Alles eine Frage der Definition – KLUB DIALOG

Alles eine Frage der Definition

von  Anja Rose

Lästiges Ärgernis oder Problem mit Lösungsanspruch? – Eine Frage der Definition

Ich stand vor dem Wasserhahn und lauschte. Er machte ein nerviges Klopfgeräusch. Das tat er schon eine geraume Weile. Aber jetzt konnte ich irgendwie nicht mehr darüber hinweghören. Glücklicherweise ließ sich die Sache ziemlich leicht lösen: Drehte man den Hahn fester zu, war Ruhe. Ich informierte alle Hahnnutzer:innen, bat um Beachtung der neuen Handhabung – und vergaß die tropfende Armatur. Irgendwann hörte das Tropfen auf und zufrieden stellte ich mal wieder fest: So manches löst sich am besten, wenn man es einfach vergisst.

Nun, nicht so der Wasserhahn. Statt das Wasser tropfenweise abzugeben, floss es einige Wochen später beim Aufdrehen des Hahns nun im feinen Rinnsal aus irgendwelchen Ritzen. Dann bildete sich auch ohne Zutun mit der Zeit eine kleine Pfütze um die Armatur. Zu starkes Aufdrehen führte nun stattdessen zu einem kleinen hübschen Springbrunnen.

Was haben wir denn da?

Lassen wir doch mal einen Moment die Gedanken fließen und überlegen, was wie hier haben. Herausforderung? Ärgernis? Problem? Nun, die Dinge liegen ja immer im Auge der Betrachterin. So manch eine:r hätte vielleicht bereits zu Beginn der ungeplanten Wasserabgabe zum Werkzeug gegriffen oder eine:n Klempner:in gerufen. Ich gebe zu: Daran hatte ich auch gedacht, sogar an letzteres. Mehrfach, um es genau zu sagen. Allein – war das denn jetzt wirklich schon ein Problem? Und wenn ja, sogar eines mit solch einem Ausmaß, dass es das Hinzuziehen einer Expert:innenmeinung bedurfte?
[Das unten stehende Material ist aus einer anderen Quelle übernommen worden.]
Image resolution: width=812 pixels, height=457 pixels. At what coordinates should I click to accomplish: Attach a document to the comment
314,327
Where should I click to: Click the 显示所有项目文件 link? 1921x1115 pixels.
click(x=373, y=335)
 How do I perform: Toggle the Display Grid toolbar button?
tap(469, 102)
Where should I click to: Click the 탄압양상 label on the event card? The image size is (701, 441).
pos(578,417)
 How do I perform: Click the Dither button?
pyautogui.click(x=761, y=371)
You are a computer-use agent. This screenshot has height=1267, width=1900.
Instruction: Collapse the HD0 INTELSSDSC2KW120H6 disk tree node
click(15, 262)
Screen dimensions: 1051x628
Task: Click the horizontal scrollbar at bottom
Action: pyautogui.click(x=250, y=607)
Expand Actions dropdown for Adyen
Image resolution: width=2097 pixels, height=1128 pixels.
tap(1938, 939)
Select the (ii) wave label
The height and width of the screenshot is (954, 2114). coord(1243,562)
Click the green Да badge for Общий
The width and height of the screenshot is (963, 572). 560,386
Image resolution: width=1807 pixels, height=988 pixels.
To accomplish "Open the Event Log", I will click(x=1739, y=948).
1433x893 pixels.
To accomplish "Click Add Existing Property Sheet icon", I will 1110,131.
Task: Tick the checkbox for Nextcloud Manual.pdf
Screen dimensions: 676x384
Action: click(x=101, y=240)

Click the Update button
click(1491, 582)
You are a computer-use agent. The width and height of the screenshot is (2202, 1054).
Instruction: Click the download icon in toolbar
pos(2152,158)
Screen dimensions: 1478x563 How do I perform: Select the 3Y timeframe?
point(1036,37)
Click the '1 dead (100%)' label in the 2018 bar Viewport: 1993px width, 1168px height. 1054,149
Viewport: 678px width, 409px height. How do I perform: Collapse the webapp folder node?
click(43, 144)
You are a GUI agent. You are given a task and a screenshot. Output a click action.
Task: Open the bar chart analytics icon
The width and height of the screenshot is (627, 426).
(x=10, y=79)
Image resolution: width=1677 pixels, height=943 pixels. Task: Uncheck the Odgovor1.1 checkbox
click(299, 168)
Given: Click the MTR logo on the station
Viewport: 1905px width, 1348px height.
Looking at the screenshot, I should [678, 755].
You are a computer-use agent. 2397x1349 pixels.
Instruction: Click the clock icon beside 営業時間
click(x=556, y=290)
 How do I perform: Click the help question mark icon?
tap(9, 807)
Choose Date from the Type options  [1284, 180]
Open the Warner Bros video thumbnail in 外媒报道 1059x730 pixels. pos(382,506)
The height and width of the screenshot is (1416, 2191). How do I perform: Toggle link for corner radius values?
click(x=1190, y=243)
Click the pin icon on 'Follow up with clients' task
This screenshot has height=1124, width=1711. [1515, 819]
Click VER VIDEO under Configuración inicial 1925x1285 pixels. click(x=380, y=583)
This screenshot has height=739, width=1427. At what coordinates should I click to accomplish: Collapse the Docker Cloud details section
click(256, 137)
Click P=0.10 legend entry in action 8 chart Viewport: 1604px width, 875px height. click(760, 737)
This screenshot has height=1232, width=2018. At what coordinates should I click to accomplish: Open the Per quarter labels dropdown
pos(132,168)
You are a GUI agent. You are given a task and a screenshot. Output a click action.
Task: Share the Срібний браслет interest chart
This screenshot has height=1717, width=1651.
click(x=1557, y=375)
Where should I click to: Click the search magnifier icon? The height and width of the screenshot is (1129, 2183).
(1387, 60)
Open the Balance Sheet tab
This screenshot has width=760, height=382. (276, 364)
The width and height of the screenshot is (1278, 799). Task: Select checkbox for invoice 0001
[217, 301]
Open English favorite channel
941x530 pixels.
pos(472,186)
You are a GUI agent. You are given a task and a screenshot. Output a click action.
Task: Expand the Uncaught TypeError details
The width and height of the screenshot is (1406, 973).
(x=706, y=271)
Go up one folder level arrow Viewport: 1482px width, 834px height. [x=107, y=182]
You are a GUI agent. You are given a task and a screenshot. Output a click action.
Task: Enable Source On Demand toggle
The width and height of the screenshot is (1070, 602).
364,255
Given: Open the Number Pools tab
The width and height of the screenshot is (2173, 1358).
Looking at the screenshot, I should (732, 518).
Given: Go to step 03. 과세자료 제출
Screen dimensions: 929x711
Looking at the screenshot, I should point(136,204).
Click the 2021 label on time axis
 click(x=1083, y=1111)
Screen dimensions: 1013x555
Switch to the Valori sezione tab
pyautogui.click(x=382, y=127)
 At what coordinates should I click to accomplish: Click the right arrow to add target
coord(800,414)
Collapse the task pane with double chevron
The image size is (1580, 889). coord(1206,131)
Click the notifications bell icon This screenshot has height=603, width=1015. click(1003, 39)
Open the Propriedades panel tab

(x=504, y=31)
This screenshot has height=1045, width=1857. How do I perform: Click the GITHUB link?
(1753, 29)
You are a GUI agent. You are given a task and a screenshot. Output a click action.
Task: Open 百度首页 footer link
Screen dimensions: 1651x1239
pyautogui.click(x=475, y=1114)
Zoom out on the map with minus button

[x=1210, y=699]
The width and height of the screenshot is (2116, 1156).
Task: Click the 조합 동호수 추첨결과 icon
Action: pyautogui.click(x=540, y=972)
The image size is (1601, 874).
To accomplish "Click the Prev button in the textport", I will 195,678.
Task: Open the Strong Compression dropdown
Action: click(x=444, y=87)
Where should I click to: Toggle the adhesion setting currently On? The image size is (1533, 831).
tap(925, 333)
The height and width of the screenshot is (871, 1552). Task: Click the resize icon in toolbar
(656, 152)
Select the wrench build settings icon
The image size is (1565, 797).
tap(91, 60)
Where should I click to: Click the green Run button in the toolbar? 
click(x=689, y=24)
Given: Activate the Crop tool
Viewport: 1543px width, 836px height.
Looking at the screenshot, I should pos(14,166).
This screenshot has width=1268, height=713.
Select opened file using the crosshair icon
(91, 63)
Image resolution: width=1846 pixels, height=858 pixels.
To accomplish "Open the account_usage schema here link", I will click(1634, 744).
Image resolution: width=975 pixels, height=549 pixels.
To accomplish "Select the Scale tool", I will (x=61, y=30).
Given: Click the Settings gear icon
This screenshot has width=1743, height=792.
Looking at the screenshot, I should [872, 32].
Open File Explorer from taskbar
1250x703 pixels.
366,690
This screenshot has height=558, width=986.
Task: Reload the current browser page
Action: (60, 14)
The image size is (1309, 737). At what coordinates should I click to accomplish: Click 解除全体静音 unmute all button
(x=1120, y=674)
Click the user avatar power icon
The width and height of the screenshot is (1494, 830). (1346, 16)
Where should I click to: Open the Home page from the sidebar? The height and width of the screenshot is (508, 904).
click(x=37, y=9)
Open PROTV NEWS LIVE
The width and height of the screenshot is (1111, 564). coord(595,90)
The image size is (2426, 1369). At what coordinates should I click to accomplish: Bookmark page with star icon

Na? Genau: Das ist schlicht eine Frage der Definition. Wo hört ein dämliches Ärgernis auf und wo fängt es an, ein Problem zu sein? Noch dazu eines, das einer tatsächlichen Lösung bedarf?

Genau genommen ist das eine Frage des Charakters. Im Kern nämlich geht es doch um individuelle Belastbarkeit, darum, wie lange ich a) so etwas aushalten kann, b) wie stoisch ich darüber hinwegsehe und c) ja, letztlich auch, wie bequem ich bin. Ich für meinen Teil kann prima mit kleinen Missständen leben, bin eine Meisterin im Drüberwegsehen, zumal wenn das Beseitigen eine Aktion erfordert, die außerhalb meiner ritualisierten alltäglichen Handlungsabläufe liegt, wie beispielsweise die Beauftragung einer Installateurin oder eines Klempners. Die würde nämlich in einem ersten Schritt die Recherche einer selbigen erfordern und den Anruf bei einem solchen nach sich ziehen. Das geht nicht mal eben zippzapp, das erfordert Planung. Wann suche ich nach Anbietern, nach welchen Kriterien entscheide ich mich für eine:n Dienstleister:in und wann würde ein Reparaturtermin überhaupt in meinen Kalender passen? Man stelle sich außerdem diese Anfrage vor: Entschuldigen Sie, mein Wasserhahn tropft, können Sie das bitte reparieren? Und am anderen Ende der Leitung ein Mensch, der von Berufs wegen tagtäglich mit weiß-der-Himmel welchen Problemen kämpft, WIRKLICHEN Problemen. Lächerlich. Peinlich wäre das geradezu. Wahrscheinlich käme der Hinweis, ich solle mal den Hahn ordentlich zudrehen. Das geht schon beim gedanklichen Durchspielen irgendwie gar nicht.

Na, geht doch

Festes Zudrehen, Putzlappenwickel oder ritualisiertes Aufwischen hingegen geht leicht von der Hand und ganz fix nebenbei und zwischendurch. Keine Planung, keine Entscheidung, keine Aktion. Macht in der Summe – nein, nicht Bequemlichkeit, sondern: kein Problem. Sag ich doch: Alles eine Frage der Definition.